What is time complexity of fun()?

int fun(int n)
{
  int count = 0;
  for (int i = 0; i < n; i++)
     for (int j = i; j > 0; j--)
        count = count + 1;
  return count;
}

  1. $\theta(n^2)$

  2. $\theta(nlogn)$

  3. $\theta(n)$

  4. $\theta(logn)^2$

Reveal answer Fill a bubble to check yourself
A Correct answer
Explanation

To solve this question, the user needs to know the concept of time complexity and how to analyze the time complexity of a given algorithm.

The given function fun() contains two nested loops that iterate over the range of n and j respectively. The outer loop runs n times, and the inner loop runs from i to 1. Therefore, the total number of iterations is the sum of the first n positive integers, which is n*(n+1)/2.

Since the number of iterations is proportional to n^2, the time complexity of the function is $\theta(n^2)$.

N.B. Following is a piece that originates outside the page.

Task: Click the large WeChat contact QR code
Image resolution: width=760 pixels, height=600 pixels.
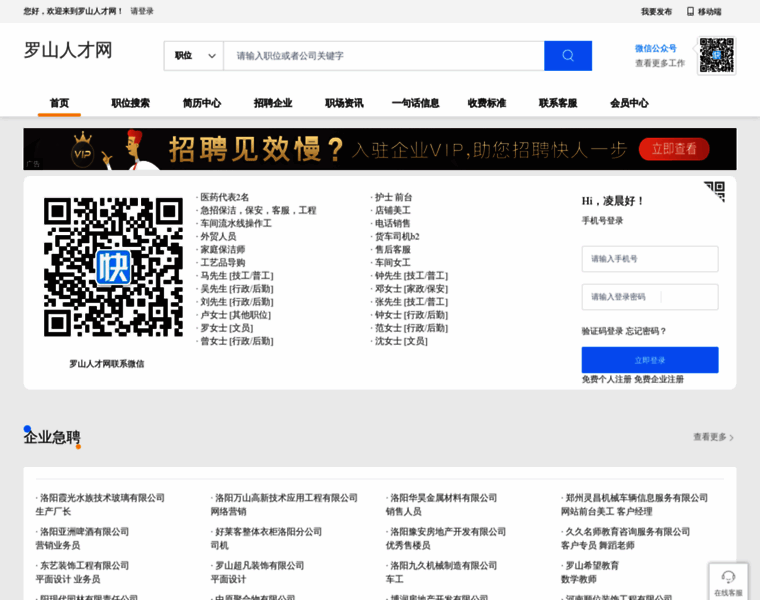Action: 113,267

Therefore, the correct answer is:

The Answer is: A. $\theta(n^2)$

AI explanation

The function has a nested loop: the outer loop runs i from 0 to n-1 (n iterations), and for each i, the inner loop runs j from i down to 1, executing i times. Total iterations = sum of i for i=0 to n-1 = n(n-1)/2, which is O(n^2). This is a classic triangular/arithmetic series pattern, so the time complexity is theta(n^2), not linear, logarithmic, or n log n — those growth rates would require the inner loop to be independent of n or shrink geometrically, which isn't the case here since the inner loop bound grows linearly with the outer index.